Confartigianato Alimentazione, insieme alle altre sigle dell’artigianato e a Flai Cgil, Fai Cisl e Uila Uil, ha firmato ieri un accordo per le aziende non artigiane che occupano fino a 15 dipendenti che applicano la parte II del contratto nazionale di lavoro dell’area alimentazione e panificazione.
L’intesa prevede un aumento salariale di 46,43 euro a regime a titolo di anticipazione su futuri aumenti contrattuali che però non deve essere riconosciuta dai pubblici esercizi ricompresi in questa definizione “imprese che svolgono attività di produzione, preparazione e confezionamento di pasti e prodotti alimentari con o senza somministrazione in attività di ristorazione” che applicano la parte II del contratto.

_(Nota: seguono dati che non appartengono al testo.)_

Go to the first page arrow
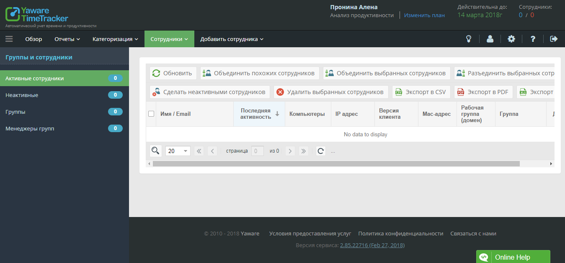This screenshot has height=263, width=565. 199,151
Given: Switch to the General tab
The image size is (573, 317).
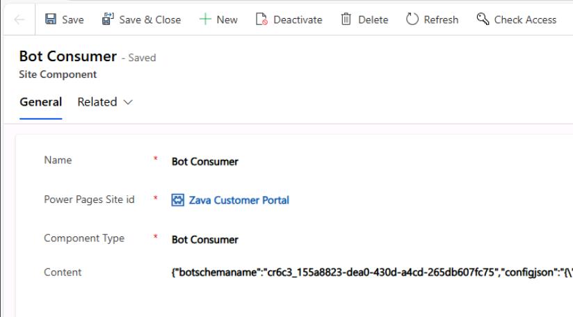Looking at the screenshot, I should [40, 102].
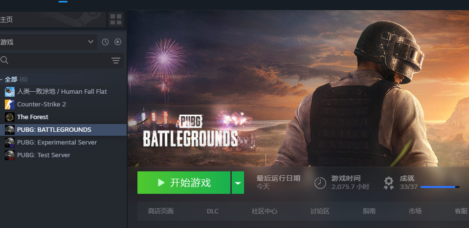Click the play time clock icon
Image resolution: width=469 pixels, height=228 pixels.
tap(320, 183)
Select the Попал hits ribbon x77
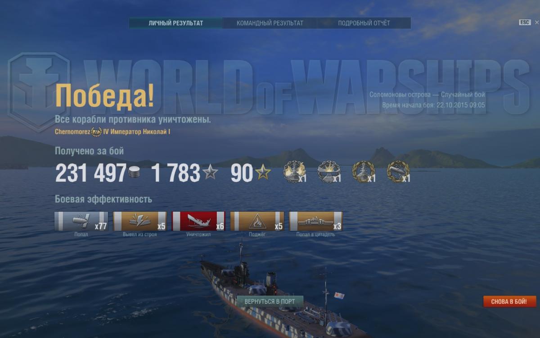This screenshot has width=540, height=338. point(81,221)
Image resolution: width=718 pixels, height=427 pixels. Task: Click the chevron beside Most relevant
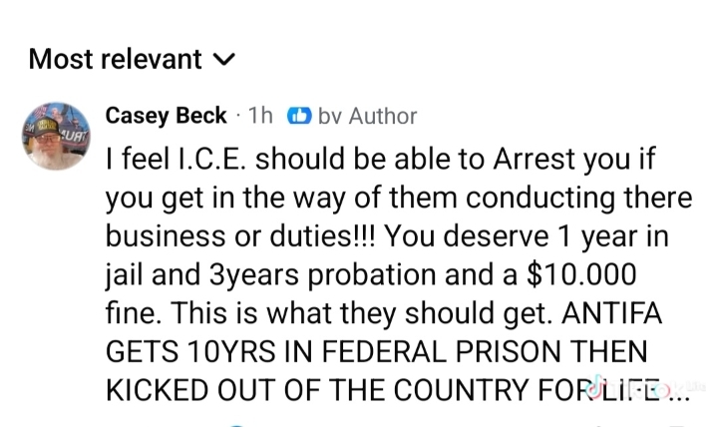point(226,60)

L’esclusione rappresenta un importante risultato sia sul fronte negoziale ed economico, perché concede a queste imprese un periodo di ‘respiro’ in questo difficile momento di crisi, sia perché, per la prima volta nel contratto, si realizza una terza tabella dei minimi retributivi specifica per questa tipologia di aziende.

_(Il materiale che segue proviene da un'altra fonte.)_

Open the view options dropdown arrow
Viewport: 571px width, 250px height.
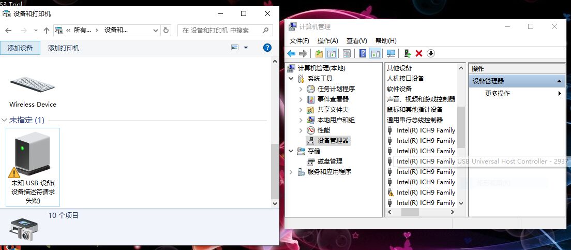246,48
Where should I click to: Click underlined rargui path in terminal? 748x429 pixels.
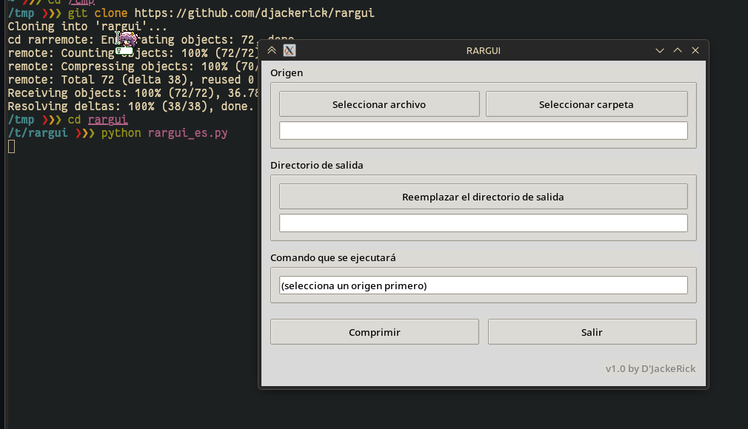[x=108, y=119]
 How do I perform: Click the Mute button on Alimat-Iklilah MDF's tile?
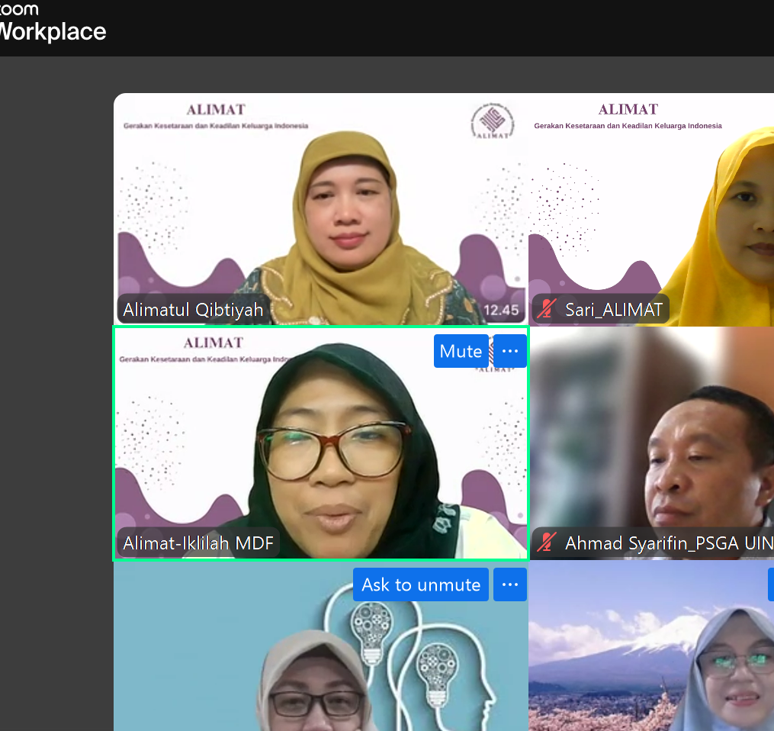point(461,351)
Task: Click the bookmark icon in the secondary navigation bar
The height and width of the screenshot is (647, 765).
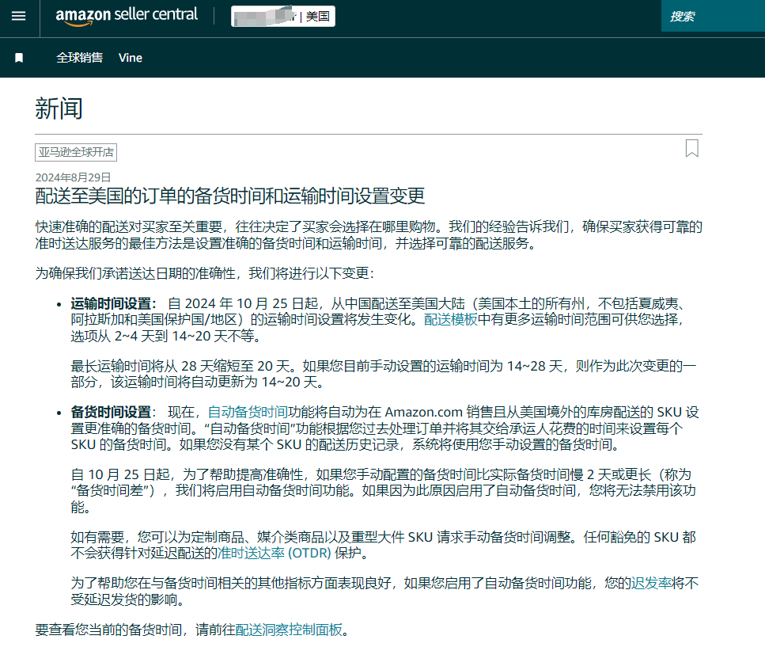Action: 19,57
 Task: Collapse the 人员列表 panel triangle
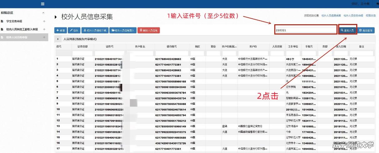click(58, 39)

Inoltre l’accordo prevede che le imprese che perdono i requisiti dell’artigianato e passano ad applicare la parte seconda del contratto possono continuare ad applicare la disciplina più favorevole per i rapporti di apprendistato: durata contrattuale e quindi decontribuzione fino a 5 anni, anziché i 3 anni previsti per le aziende non artigiane.
E ancora, alle imprese che applicano la parte seconda del contratto (quindi anche quelle dei pubblici esercizi), viene estesa la possibilità di utilizzare il ‘contratto a termine per il reinserimento al lavoro’, una particolare tipologia di rapporto di lavoro esclusivamente negoziale e propria dei contratti dell’artigianato.